You have to create inputs.

Give me your email address and I will send you templates with Kontakt if you wish.


----------



## José Herring (Dec 17, 2012)

gsilbers @ Mon Dec 17 said:


> josejherring @ Mon Dec 17 said:
> 
> 
> > gsilbers @ Mon Dec 17 said:
> ...



If you open up one instance of VEPro and connect to server in Cubase then you have access to as many audio outputs from VEPro to input in to Cubase as you want. There may be a limit but I haven't reached it. Like I said, I have 1 instances of VEPro serving 40 outputs up to Cubase that Cubase accepts as discrete inputs. So yes every Kontakt instances that I use in VEPro has it's own output from vepro into Cubase.

For example. One instances of VEPro has 20 Kontakt plugins. The Kontakt plugins are routed 1/2 3/4 5/6 7/8...ect... 

It wouldn't matter if one plugin was from a different company. It would still have its own output from VEPro to its own input in Cubase.

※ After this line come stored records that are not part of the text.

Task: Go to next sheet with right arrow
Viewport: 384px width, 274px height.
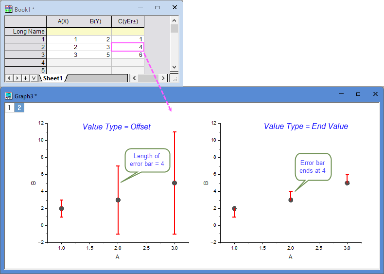Action: coord(17,78)
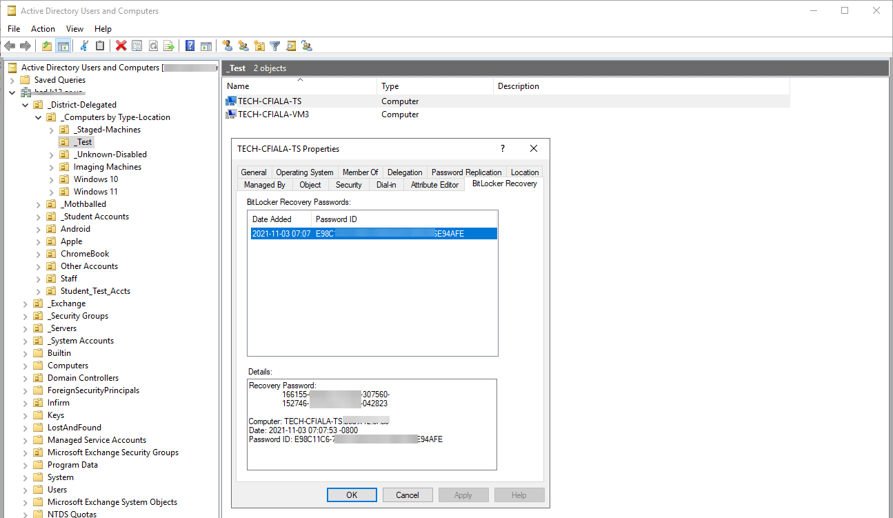Switch to the Attribute Editor tab
Viewport: 893px width, 518px height.
click(x=434, y=184)
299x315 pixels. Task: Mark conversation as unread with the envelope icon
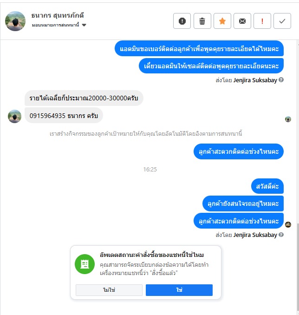pos(242,21)
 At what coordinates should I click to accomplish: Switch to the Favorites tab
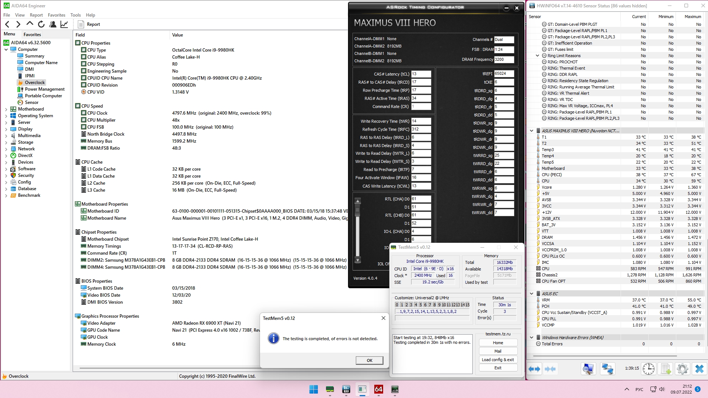pos(32,35)
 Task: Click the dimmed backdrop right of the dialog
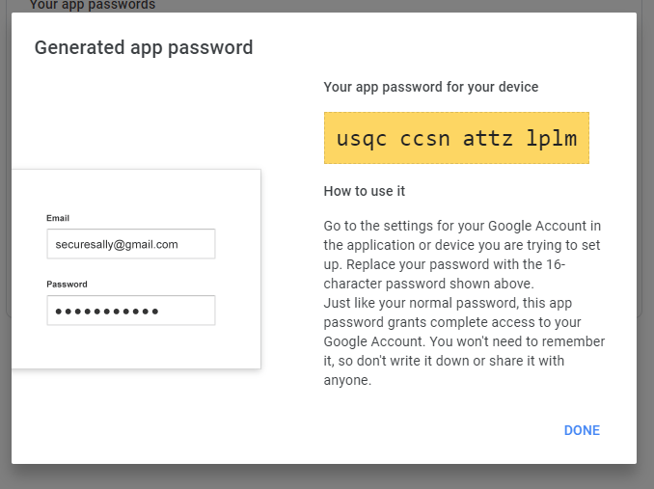click(645, 241)
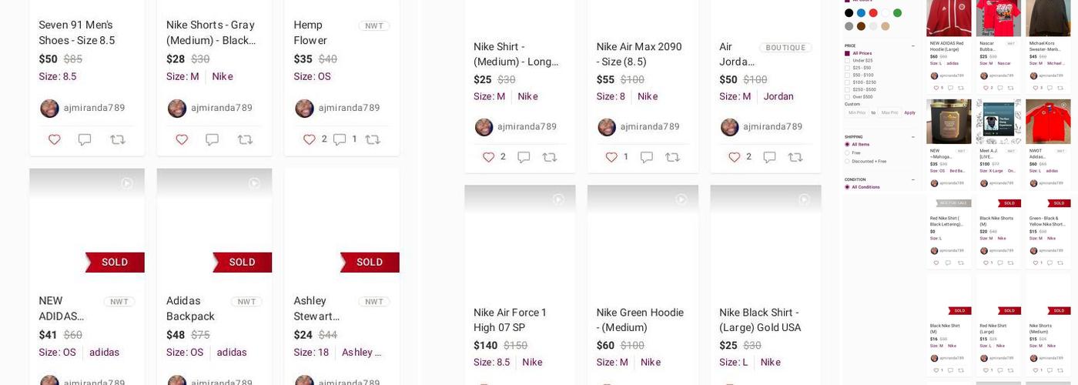
Task: Click Apply for custom price range
Action: (x=909, y=113)
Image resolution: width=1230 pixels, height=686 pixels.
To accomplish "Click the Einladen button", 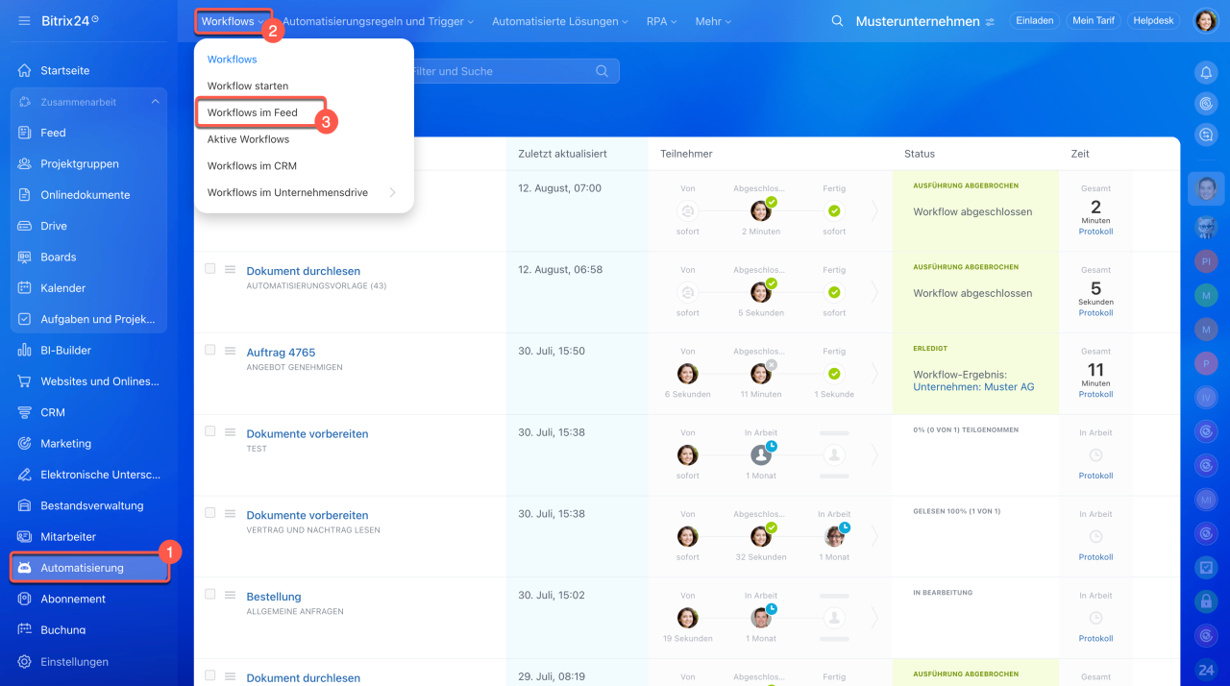I will coord(1034,21).
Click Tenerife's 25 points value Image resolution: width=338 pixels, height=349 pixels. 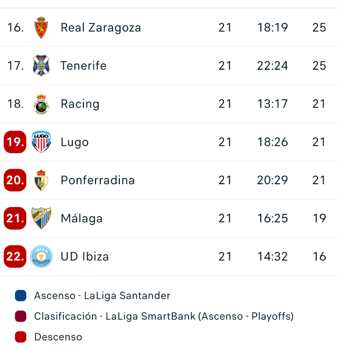(319, 65)
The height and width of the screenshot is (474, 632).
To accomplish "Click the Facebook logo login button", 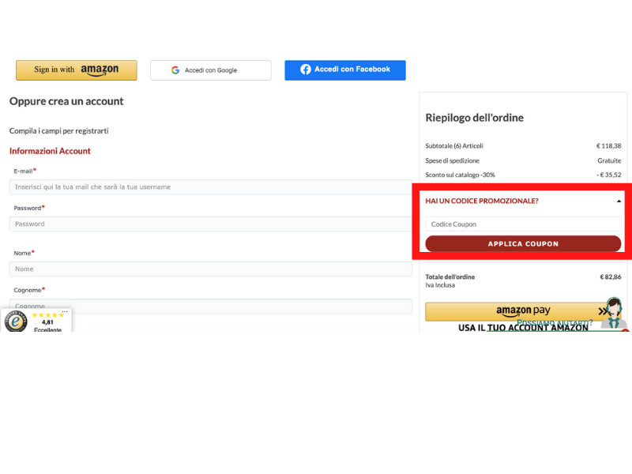I will [x=345, y=70].
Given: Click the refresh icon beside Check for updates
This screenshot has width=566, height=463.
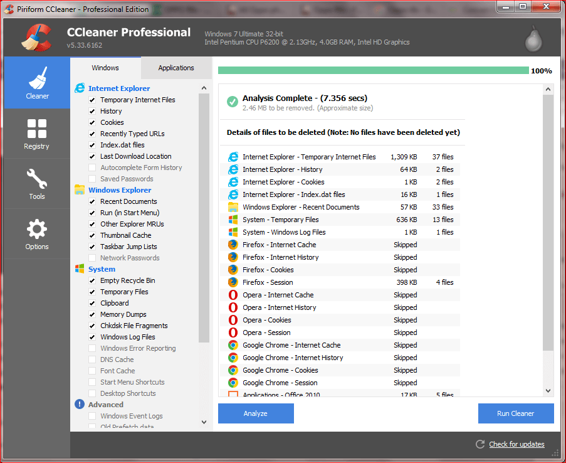Looking at the screenshot, I should pos(480,444).
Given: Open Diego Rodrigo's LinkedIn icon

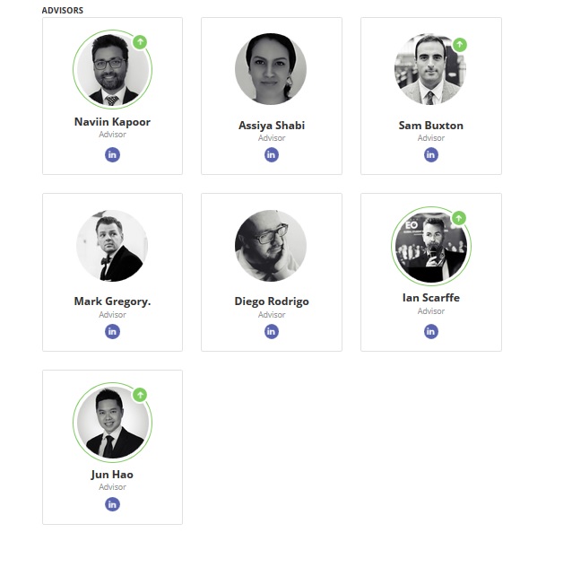Looking at the screenshot, I should pyautogui.click(x=272, y=331).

The be honest I have nothing against Logic but if I had to do what needs to be done in Logic to get VEPro to work the way it should, I'd not use VEPro. I would use something else. I would get a slave to host VEPro and hardwire the outputs instead.


----------



## EastWest Lurker (Dec 17, 2012)

Once you have your templates set up, it is a breeze. I have helped probably 12 composers in LA with the tandem and they are all pretty happy.


----------



## gsilbers (Dec 17, 2012)

thanks again. i guess its the part of crating inputs that worked. 
the template is fine. i forgot to mentioned that the reason for this was to have event input VEP plugin and audio input VEP pluign be routed to the same VEP intance and i could bounce in place. 

right now bounce in place is heaven for me. the the 16 ch midi limitation makes it hell to connect sooo many intances. 

so i thought the event iput/audio input VEP plugins would of work for this .. and for some reason think no else in the VEP forum realize this


----------



## gsilbers (Dec 17, 2012)

EastWest Lurker @ Mon Dec 17 said:


> Once you have your templates set up, it is a breeze. I have helped probably 12 composers in LA with the tandem and they are all pretty happy.



btw how does the transform work in the environment?
i see it changes program but not sure about the details


----------



## EastWest Lurker (Dec 17, 2012)

gsilbers @ Mon Dec 17 said:


> EastWest Lurker @ Mon Dec 17 said:
> 
> 
> > Once you have your templates set up, it is a breeze. I have helped probably 12 composers in LA with the tandem and they are all pretty happy.
> ...



What do you want to transform, cc7 to cc11?


----------